Otra vez, bajo los mismos preceptos, el gobierno del banquero Lasso sitúa a la consulta popular en una absurda traducción ideológica del mismo lugar común: “con el país o contra el país”, seguida del discurso ponzoñoso plagado de amenazas e intimidaciones. Es el gobierno de las constantes obviedades (entre el palurdo ministro Carrillo y la rusticidad intelectual de Lasso y sus demás colaboradores no hay ninguna diferencia) y de los falsos fundamentos: porque después de año y medio sin gobernar, el banquero ya no tiene nada más que instaurar u ofrecer. Es la ‘paradoja del mentiroso’, castigado con menos de quince por ciento de credibilidad y aceptación.
Podría parecernos descabellado, pero la derecha, el gobierno y los grandes medios de comunicación no pueden salir de esa procaz ‘pulsión refundadora’, sin objetivos. Y esa pulsión se ha vuelto destructiva y criminal en todos los niveles del Estado: hospitales sin medicinas, escuelas en mal estado, una policía descompuesta, las altas cotas de violencia, el sicariato en auge, el narcotráfico incontenible, los asesinatos en las cárceles, niños con cáncer sin medicinas, secuestros y feminicidios todos los días, etc., etc., etc.
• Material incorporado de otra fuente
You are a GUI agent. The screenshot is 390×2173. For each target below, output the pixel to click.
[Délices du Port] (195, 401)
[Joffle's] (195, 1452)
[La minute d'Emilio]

Siendo como es el gobierno de los grandes simulacros y de los fantasmas deambulatorios, ni siquiera los más mediocres guionistas de cierta embajada, podrían haber imaginado un escenario tan conflictivo y desbocado que, en la percepción de los ciudadanos, aparece como si el Ecuador se hubiera quedado sin futuro. Sin embargo, la sandez, la simpleza y la mediocridad han dejado de ser aparentes en el gobierno del banquero.
Porque lo que el Ecuador vivió en el gobierno de Moreno llegó a rozar los límites de los extravíos más repugnantes: la derecha neoliberal, para mantenerse en el poder, destruyó la institucionalidad del país, y jugó a su propia ley como otro de los fundamentalismos de la ‘democracia de mercado’ a la que no le interesa el bienestar de la mayoría. En el fondo oscuro de ese legado asqueroso ‘floreció’ el ‘gobierno de la farsa’ del banquero Lasso: lo que nos tocará recoger después que el presidente falseta se retire del poder, es la cháchara politiquera, montada sobre mentiras y falsedades.
Eso también es la nueva consulta popular a la que hay que oponerse porque solo representa la estofa del obsesivo, del político fantasioso que ahora se nos presenta como un híbrido entre alimaña y serpiente, con el perdón para ambas especies. O la democracia la hacemos entre todos o tendremos que vivir con la resignación que la hagan y la administren esas minorías encubridoras de la corrupción, del chantaje, del despilfarro ligadas, eso sí, a los intereses lascivos del capital hegemónico de banqueros y empresarios.